I was organizing photos on iOS 12.2 and it reported that one of the people in my library had "new photos" it wanted to confirm. One or more of those had that person cheek-to-cheek with another person in my album (let's call them Joe and Jane). I was horrified -- since I have thousands of photos of both Joe and Jane -- to find that as soon as I approved that ill-fated photo, the facial recognition system decided the two people were the same person and merged their entire set of photos.
I tried deleting both Joe and Jane on macOS 10.14.4 and recreating them by manually tagging them in photos where they were by themselves and not together, but no matter what I do, as soon as photoanalysisd
kicks into gear when Photos is closed, it merges the two people back together into one entry.
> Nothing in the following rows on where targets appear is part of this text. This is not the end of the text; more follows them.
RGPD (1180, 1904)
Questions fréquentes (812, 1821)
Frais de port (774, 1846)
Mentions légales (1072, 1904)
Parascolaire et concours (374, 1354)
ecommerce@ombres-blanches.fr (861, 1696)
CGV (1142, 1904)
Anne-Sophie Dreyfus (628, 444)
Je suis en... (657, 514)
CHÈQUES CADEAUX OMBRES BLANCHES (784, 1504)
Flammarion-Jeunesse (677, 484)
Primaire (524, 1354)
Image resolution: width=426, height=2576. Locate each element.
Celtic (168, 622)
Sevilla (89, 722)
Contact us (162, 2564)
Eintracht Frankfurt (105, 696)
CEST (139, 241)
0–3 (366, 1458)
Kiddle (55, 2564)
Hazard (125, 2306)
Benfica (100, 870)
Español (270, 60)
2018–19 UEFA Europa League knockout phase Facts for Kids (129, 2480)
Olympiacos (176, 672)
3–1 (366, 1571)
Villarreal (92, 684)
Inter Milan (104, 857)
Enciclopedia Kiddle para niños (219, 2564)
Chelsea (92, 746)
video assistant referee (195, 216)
I can manually label photos with Joe's name and I'll still come back to find them relabeled as "Jane." I can select all of Joe's photos in Jane's people entry, right click the photos and click "Jane is not in this photo," have Jane's album only contain photos of Jane and within minutes those very same photos will again be labeled as Jane (not just other photos, the ones I've manually corrected Photos on!).
I'm guessing Photos' machine learning database is corrupted, but I'm not really sure how to completely delete data on Joe and Jane (beyond what I did in deleting their entries by selecting all the photos in them and using the "Name is not in this photo" option), but somehow I need to convince Photos to either start from scratch or believe me when I tell it that it is wrong on its labels so it doesn't keep overriding me.